Data to examine section start

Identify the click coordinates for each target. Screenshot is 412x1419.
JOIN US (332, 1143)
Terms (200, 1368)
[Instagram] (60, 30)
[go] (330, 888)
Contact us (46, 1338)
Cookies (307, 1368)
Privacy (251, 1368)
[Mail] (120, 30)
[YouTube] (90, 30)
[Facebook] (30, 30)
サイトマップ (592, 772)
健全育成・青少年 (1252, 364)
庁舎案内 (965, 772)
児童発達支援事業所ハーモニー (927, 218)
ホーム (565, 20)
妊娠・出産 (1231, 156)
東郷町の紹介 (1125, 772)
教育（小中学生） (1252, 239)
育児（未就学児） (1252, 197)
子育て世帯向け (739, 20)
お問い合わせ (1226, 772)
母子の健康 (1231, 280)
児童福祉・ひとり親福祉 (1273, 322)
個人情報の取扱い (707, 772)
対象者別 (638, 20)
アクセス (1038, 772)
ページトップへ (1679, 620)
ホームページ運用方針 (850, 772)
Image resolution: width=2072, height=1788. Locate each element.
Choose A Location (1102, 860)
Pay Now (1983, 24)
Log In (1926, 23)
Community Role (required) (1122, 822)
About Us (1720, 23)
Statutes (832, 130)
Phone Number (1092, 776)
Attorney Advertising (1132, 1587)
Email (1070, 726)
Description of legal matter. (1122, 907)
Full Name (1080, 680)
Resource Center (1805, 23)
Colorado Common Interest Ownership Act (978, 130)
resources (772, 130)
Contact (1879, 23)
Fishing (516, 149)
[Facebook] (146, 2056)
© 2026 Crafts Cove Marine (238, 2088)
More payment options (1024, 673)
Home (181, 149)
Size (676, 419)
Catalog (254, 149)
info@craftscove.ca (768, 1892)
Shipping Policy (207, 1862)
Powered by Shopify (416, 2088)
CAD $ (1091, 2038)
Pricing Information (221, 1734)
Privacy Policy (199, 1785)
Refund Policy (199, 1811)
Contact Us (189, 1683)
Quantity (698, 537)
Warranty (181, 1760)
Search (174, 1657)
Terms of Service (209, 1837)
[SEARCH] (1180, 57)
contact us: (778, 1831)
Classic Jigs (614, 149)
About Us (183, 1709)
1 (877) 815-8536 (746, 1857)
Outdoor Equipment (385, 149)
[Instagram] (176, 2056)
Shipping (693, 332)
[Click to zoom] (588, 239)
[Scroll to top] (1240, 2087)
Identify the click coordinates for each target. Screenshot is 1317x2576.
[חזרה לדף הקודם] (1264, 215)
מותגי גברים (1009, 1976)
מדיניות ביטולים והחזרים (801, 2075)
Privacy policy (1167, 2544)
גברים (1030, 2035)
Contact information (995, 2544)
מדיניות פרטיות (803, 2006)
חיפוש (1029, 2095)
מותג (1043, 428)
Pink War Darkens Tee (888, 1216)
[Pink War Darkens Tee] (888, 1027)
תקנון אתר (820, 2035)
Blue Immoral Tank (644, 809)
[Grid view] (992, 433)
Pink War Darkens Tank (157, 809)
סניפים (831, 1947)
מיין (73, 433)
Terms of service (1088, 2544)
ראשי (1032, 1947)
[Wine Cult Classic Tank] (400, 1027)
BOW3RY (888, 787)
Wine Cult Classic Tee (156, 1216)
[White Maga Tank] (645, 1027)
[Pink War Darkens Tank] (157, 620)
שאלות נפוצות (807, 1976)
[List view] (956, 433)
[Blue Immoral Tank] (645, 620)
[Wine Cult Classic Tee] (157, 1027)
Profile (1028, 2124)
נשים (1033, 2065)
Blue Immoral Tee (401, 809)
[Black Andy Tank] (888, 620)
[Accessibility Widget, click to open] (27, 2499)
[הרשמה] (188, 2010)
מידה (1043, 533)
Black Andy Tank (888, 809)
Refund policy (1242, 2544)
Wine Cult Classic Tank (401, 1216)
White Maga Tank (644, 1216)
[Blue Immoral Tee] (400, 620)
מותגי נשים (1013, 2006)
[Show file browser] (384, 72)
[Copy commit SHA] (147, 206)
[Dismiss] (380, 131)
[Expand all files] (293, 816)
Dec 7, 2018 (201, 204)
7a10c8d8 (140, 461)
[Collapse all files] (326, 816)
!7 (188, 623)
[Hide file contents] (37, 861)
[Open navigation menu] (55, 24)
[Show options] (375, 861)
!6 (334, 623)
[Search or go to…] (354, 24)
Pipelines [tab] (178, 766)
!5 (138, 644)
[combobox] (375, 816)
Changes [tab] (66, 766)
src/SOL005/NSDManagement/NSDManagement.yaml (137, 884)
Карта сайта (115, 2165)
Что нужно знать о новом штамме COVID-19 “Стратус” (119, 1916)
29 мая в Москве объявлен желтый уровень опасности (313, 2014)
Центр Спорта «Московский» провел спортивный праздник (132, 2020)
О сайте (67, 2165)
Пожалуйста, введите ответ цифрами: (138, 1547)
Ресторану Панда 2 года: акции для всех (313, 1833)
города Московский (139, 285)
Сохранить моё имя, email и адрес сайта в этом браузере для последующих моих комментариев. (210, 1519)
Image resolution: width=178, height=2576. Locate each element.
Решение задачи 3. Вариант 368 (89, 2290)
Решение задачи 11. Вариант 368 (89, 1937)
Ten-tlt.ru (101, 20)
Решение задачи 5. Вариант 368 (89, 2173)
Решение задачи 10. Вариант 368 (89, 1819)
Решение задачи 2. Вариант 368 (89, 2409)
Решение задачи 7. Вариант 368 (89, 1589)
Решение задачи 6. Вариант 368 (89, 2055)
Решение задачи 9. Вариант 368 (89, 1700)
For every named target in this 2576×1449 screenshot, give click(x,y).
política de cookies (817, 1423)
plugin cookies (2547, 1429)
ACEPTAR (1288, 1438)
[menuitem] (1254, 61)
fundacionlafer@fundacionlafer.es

Data to examine section end

▶ Problem statement
Every line from the first entry to the line containing "Search (174, 1657)" should be transcribed exactly, and nothing beyond it.

▶ The answer
Identify the click coordinates for each target. Screenshot is 412x1419.
JOIN US (332, 1143)
Terms (200, 1368)
[Instagram] (60, 30)
[go] (330, 888)
Contact us (46, 1338)
Cookies (307, 1368)
Privacy (251, 1368)
[Mail] (120, 30)
[YouTube] (90, 30)
[Facebook] (30, 30)
サイトマップ (592, 772)
健全育成・青少年 (1252, 364)
庁舎案内 (965, 772)
児童発達支援事業所ハーモニー (927, 218)
ホーム (565, 20)
妊娠・出産 (1231, 156)
東郷町の紹介 (1125, 772)
教育（小中学生） (1252, 239)
育児（未就学児） (1252, 197)
子育て世帯向け (739, 20)
お問い合わせ (1226, 772)
母子の健康 (1231, 280)
児童福祉・ひとり親福祉 (1273, 322)
個人情報の取扱い (707, 772)
対象者別 (638, 20)
アクセス (1038, 772)
ページトップへ (1679, 620)
ホームページ運用方針 (850, 772)
Image resolution: width=2072, height=1788. Locate each element.
Choose A Location (1102, 860)
Pay Now (1983, 24)
Log In (1926, 23)
Community Role (required) (1122, 822)
About Us (1720, 23)
Statutes (832, 130)
Phone Number (1092, 776)
Attorney Advertising (1132, 1587)
Email (1070, 726)
Description of legal matter. (1122, 907)
Full Name (1080, 680)
Resource Center (1805, 23)
Colorado Common Interest Ownership Act (978, 130)
resources (772, 130)
Contact (1879, 23)
Fishing (516, 149)
[Facebook] (146, 2056)
© 2026 Crafts Cove Marine (238, 2088)
More payment options (1024, 673)
Home (181, 149)
Size (676, 419)
Catalog (254, 149)
info@craftscove.ca (768, 1892)
Shipping Policy (207, 1862)
Powered by Shopify (416, 2088)
CAD $ (1091, 2038)
Pricing Information (221, 1734)
Privacy Policy (199, 1785)
Refund Policy (199, 1811)
Contact Us (189, 1683)
Quantity (698, 537)
Warranty (181, 1760)
Search (174, 1657)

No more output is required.